Postwar Italy: After World War II

After World War II

Florence was hit with disaster when a massive flooding of the Arno in 1966 covered much of the city with up to 20 feet of sludge and water, destroying or severely damaging countless thousands of works of art and literature (8,000 paintings in the Uffizi basement alone, and 1.5 million volumes in the National Library). Along with an army of experts and trained restorers, hundreds of volunteers nicknamed “Mud Angels” descended on the city, many of them foreign students, to pitch in and help dig out all the mud and salvage what they could of one of the greatest artistic heritages of any city on earth.

The fortunes of Tuscany and Umbria have in the past 50 years mainly followed those of Italy at large. The Italian government seems finally to have stabilized. After the multiple dissolutions of parliament and resignations of prime ministers amid rampant scandal from 1993 to 1996, Romano Prodi and the center-left Olive Tree coalition managed to hold power for more than three years—a record of sorts in Italy, which since World War II had averaged a new government every nine months. The Prodi government eased nicely into the similarly left-leaning coalition headed by Prime Minster Massimo D’Alema—though recent local elections in Italy have been swinging back to the right of center. Stay tuned.

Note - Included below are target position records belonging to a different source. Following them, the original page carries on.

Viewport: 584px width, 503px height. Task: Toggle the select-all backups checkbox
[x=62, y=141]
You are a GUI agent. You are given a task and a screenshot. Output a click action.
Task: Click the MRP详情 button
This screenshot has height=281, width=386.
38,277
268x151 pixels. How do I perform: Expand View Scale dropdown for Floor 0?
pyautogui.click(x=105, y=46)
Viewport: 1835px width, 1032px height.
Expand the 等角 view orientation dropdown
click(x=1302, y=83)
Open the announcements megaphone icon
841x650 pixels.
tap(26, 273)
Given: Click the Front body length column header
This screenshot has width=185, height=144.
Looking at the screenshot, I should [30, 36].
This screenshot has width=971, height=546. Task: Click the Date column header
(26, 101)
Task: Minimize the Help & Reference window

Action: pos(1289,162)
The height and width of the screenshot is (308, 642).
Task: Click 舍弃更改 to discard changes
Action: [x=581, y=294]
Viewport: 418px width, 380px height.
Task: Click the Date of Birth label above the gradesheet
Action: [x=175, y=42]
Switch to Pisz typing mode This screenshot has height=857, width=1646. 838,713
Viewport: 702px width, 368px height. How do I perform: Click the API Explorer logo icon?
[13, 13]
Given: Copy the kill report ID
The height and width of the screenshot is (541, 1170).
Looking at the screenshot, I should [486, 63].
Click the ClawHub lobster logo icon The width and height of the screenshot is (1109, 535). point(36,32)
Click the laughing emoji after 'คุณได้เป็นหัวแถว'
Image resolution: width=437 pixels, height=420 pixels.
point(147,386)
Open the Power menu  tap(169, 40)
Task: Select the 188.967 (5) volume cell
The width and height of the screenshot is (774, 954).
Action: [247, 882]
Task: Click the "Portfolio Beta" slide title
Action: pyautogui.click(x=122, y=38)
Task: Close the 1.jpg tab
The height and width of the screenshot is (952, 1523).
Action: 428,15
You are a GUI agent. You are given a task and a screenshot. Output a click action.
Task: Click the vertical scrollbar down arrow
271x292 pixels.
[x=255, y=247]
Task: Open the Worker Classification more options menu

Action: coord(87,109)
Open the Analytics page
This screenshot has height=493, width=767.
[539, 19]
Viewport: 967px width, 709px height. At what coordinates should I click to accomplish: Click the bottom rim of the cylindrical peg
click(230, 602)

On a smaller scale, Tuscany and Umbria have seen both sorrow and joy over the past several years. In late 1997, Umbria was rocked by a series of massive earthquakes that destroyed town centers, left thousands homeless, and damaged artistic patrimonies. The most notable victim was Assisi, where many churches and buildings sustained such structural damage they remained closed until 2002 (many private dwellings are still unsafe and stand abandoned). The famed Basilica di San Francesco lost several Cimabue frescoes in a tremor that shook down the painted ceiling of the Upper Church, killing two hapless monks and partially damaging Giotto’s renowned frescoes. The Lower Church reopened within weeks, but the major restoration on the Upper Basilica took two years 9and some of it is still on-going—though it no longer interferes with tourist visits).

Tuscany has also recently enjoyed a unique sort of renaissance in the world of the cinema, led by Prato area native Roberto Begnini’s Oscar-winning La Vita è Bella (Life Is Beautiful), a fable about the Holocaust. 

But putting aside glamour and catastrophe, Tuscany and Umbria today thrive on two main sources of economy and livelihood: the land and tourism. Both regions continue to be breadbaskets—and even more, wine casks—in Italy, and most of the citizens are involved in the agricultural industry in some way. Events like the winter of 1985—when the Arno froze, and the lingering frost almost wiped out every last one of central Italy’s olive trees—hit the economy so hard they’re still recovering. A bad year for the grapes can mean that half of Tuscany takes a major hit.

Mass tourism loves Tuscany. Florence is an essential stop on almost every package tour, and the region is by far Italy’s most famous, often the only one foreigners known by name. It’s also a precarious economy—witness the drastic decline in tourism dollars in Italy in the wake of the World Trade Center attacks—one that even in peaceful times is dependent on the economies of other countries

Tourism can have detrimental effects on the vitality of a city as well. Many historic cores, Florence’s included, have been all but given over to the tourists, with locals moving to the suburbs or to another city entirely. Part of what drives them out are the increasing restrictions on movement. While it was difficult a decade ago not to cheer as pedestrian-only zones started being erected in Italy’s city centers, it does exacerbate an already horrible traffic problem, with parking lots taking over central piazze that were once important communal gathering places. 

It must be said, though, that much of the dilemma has been created by poor management of the pedestrianizing movement. Umbrian cities have actually been some of the most successful in Italy at the transformation. By creating large parking lots underground and in the valleys below the hilltop cities, and connecting them with town via elevators, escalators, and cog railways, cities like Orvieto, Perugia, and Assisi have actually managed to make themselves blessedly traffic-free without creating too much of a hassle for those with cars. Thankfully, most of these parking plazas have since been shifted to the outskirts—a bit inconvenient for travel logistics, but welcome once you are a pedestrian.

Luckily, initiatives like those described above have been doing away with traffic difficulties. But the most egregious problem remains the pollution—all those Fiats with no catalytic converters (still not required, or fitted, on Italian cars) spewing horrendous amounts of emission and pollutants into the air.

In the past, Florence has actually had to issue warnings on certain summer days when, without wind to help carry some of the smog off, they’ve advised children and the elderly to stay indoors or wear masks to go outside. More visibly, the pollution blackens the historic buildings and outdoor sculpture on which the cities depend for their very survival.

So public funds are raised to sandblast the local Duomo every two or four years, and half the monuments in the country stay wrapped in scaffolding at any given time for cleaning.